Una vez analizado el informe elevado por parte del magistrado de la Audiencia Nacional Manuel García Castellón, tras una instrucción no exenta de polémica, la Sala de lo Penal del Tribunal Supremo se ha declarado competente y por unanimidad ha decidido abrir una causa para investigar, y llegado el caso enjuiciar, al expresidente de la Generalitat y ahora eurodiputado Carles Puigdemont y a Ruben Wagensberg, actualmente diputado en el Parlament de Catalunya, ambos por delitos de terrorismo relacionados con el caso de Tsunami Democràtic.
El tribunal sostiene que los hechos que se imputan a esta movilización en el auto se incardinan en el delito de terrorismo, es decir, se ajustan a la actual definición en el Código Penal de este fenómeno. No obstante, ninguno de los hechos referidos se ajusta a la idea social de terrorismo fruto de nuestra memoria colectiva y que está vinculada al terror que sembraba ETA y más recientemente el islamismo, ambos asesinando indiscriminadamente. Sucede sin embargo que la reforma del Código Penal que se llevó a cabo en 2015, dicho sea de paso con el apoyo del PSOE, y que se enmarcaba en la lucha global contra las acciones del terrorismo islamista, junto con la voluntad de endurecer el tratamiento penal de la violencia callejera, ha hecho posible que la justicia, gracias a ampliación de la definición de terrorismo que de ella se deduce, llegue a considerar como tal algunos actos que para muchos se sitúan más en el ámbito de la participación política y que, por tanto, ven en esta causa una persecución de la protesta. De ahí que esta misma semana organizaciones y personalidades del mundo de la comunicación y el espectáculo se hayan movilizado en defensa del derecho a la protesta y de manifestación bajo el lema ‘Protestar no es terrorismo’.

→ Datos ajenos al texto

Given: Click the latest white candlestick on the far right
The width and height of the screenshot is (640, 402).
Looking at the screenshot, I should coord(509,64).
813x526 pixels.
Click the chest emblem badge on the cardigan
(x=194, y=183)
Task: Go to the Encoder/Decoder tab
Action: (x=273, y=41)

Y aunque difícilmente se puede demostrar la existencia de una relación de causalidad, lo cierto es que esta decisión judicial no puede deslindarse del contexto político en el que se toma. Esto es, en plena negociación de la ley de amnistía embarrancada precisamente por la inclusión del terrorismo como línea roja y después de que el PSOE, a través de su acuerdo para la investidura con Junts per Catalunya, aceptase la idea de ‘lawfare’ alimentando la sospecha de que en España existen jueces prevaricadores, algo que mereció el reproche unánime de las diversas instancias del poder judicial y de todas las asociaciones judiciales hasta llegar a acciones de protesta insólitas para la magistratura. Todo ello ha acabado dando lugar a una incómoda situación de desconfianza entre instituciones, en particular entre el poder ejecutivo y el poder judicial, que pone a ambos permanentemente bajo la sospecha de interferencias indebidas.

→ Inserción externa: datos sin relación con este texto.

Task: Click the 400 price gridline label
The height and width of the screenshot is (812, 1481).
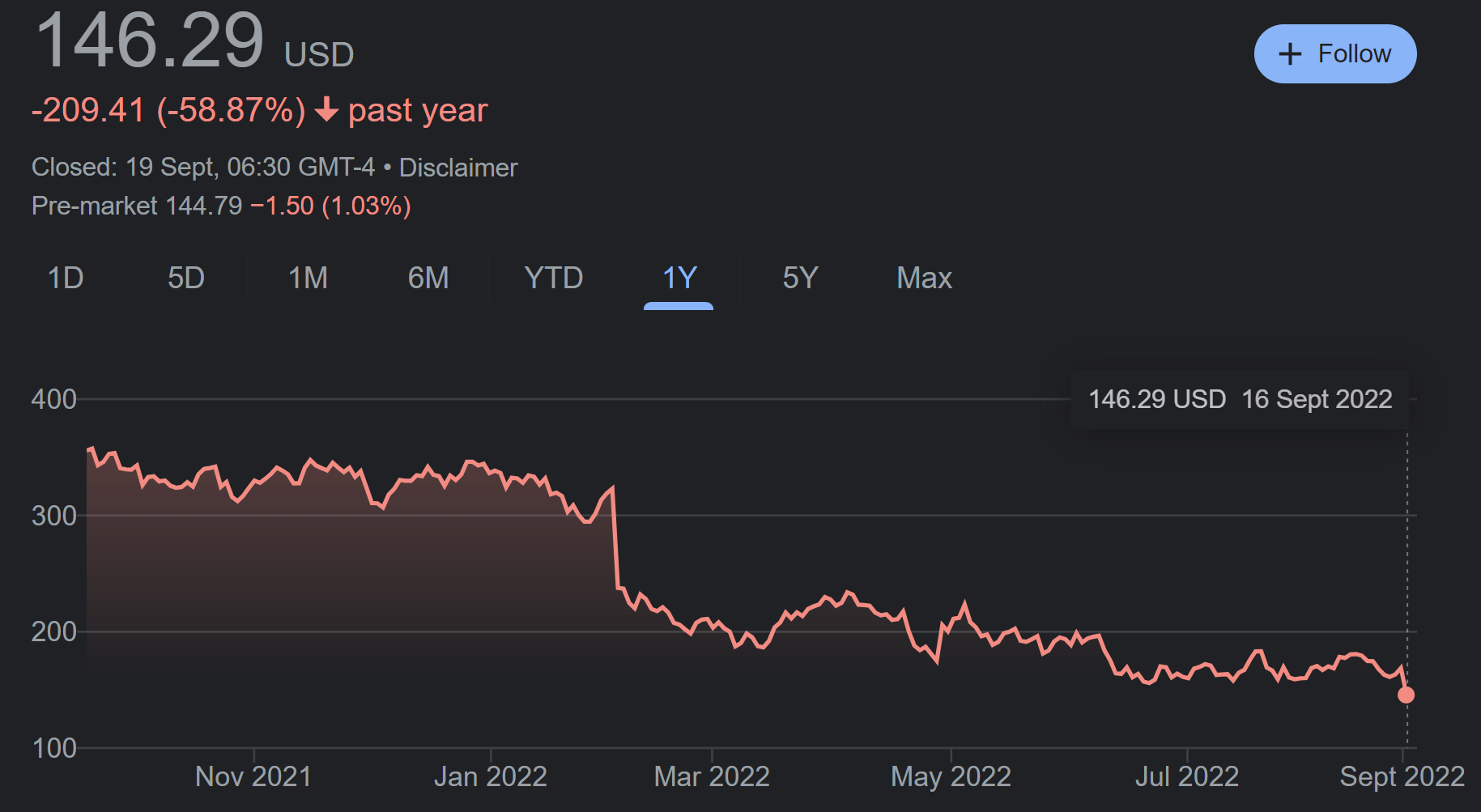Action: coord(53,399)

Los poderes en un estado de derecho deben actuar de manera independiente, evitando invasiones en sus respectivas competencias y descalificaciones mutuas que contribuyan a minar la confianza de los ciudadanos en las instituciones. Y ciudadanos y políticos deben recordar que una investigación judicial no equivale a tener ya dictada una sentencia judicial, que rige la presunción de inocencia y que en numerosas causas vinculadas al proceso soberanista las decisiones judiciales no han considerado probados los delitos imputados inicialmente, como ya sucediera con el delito de rebelión. Y menos si ya de entrada los indicios son cuando menos poco concluyentes.